When officers suspect that someone has been driving under the influence of drugs or alcohol, they need to establish “probable cause” in order to make an arrest and collect a blood or breath test sample that can be submitted as evidence against the accused. In order to establish probable cause, officers frequently employ field sobriety tests, which are established methods of testing which are reasonably accurate when it comes to identifying those who are intoxicated. While years of study and refinement have made these tests more accurate than ever before, officers don’t want you to know that they’re still far from perfect and actually suffer from several deep flaws that could lead to false positives and wrongful arrests.
To help you better understand these tests and identify if your test results may have been skewed by one of these flaws, our Birmingham DUI attorney takes a look at a few of the most common mistakes or errors that could lead to false results.
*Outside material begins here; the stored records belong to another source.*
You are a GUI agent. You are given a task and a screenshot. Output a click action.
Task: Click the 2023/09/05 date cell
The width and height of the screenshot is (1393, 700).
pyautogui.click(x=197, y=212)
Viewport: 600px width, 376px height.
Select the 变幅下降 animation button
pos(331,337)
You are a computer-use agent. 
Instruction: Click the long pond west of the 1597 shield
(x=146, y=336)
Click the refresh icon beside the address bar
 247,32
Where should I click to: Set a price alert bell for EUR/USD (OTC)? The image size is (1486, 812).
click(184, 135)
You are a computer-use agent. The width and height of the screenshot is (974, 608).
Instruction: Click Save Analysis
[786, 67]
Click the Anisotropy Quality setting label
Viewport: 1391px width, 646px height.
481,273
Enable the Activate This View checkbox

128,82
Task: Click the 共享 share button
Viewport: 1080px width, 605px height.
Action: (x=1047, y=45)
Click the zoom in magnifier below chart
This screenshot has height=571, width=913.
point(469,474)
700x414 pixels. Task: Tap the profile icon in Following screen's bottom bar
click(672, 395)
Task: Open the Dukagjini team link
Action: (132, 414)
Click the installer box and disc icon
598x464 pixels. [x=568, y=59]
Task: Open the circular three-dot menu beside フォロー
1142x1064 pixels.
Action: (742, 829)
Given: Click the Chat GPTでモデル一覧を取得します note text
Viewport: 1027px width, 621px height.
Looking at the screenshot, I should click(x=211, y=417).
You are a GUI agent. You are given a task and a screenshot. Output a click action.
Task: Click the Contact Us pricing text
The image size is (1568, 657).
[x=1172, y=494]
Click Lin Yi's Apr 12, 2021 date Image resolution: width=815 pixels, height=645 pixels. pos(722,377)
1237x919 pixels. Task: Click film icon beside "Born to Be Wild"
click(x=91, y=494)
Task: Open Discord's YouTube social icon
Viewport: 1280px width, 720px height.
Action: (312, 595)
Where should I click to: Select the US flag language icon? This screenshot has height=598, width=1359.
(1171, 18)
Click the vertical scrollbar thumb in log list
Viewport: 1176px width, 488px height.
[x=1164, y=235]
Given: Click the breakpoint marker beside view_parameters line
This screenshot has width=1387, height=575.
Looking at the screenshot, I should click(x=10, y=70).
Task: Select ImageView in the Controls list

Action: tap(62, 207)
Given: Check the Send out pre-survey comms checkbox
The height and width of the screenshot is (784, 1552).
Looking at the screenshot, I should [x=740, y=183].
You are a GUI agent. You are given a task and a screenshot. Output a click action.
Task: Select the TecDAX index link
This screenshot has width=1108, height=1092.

Field Sobriety Tests Are Subjective
While study and repetition has led to field sobriety tests becoming more and more scientific and objective, there is still a high degree of subjectivity to these tests that will always exist. In other words, “probable cause” is still established by an officer’s opinion, and that opinion could be flawed in many ways. Humans are not perfect, and that means confirmation bias may come into play, which essentially means an officer who subconsciously wants to see someone be guilty will often spot “evidence” of guilt, whether it’s actually there or not in order to confirm their own biases.
As a citizen, overcoming this bias is extremely important in order to protect your rights and ensure you receive a fair trial. If you feel as though you were unfairly discriminated against by your arresting officer, speak with a Birmingham DUI lawyer as soon as possible and provide as much detail as possible about your case, as it could lead to the evidence against you being thrown out.
Breathalyzer tests are the most non-invasive method of collecting a fairly accurate blood alcohol level, but a breathalyzer can’t tell the difference between a breath that comes from deep in the lungs or alcohol that may be unabsorbed and still in the subject’s mouth. Alcohol that hasn’t been absorbed in the subject’s blood can’t inhibit their ability to drive, and thus someone may fail a breathalyzer test while not actually being inebriated.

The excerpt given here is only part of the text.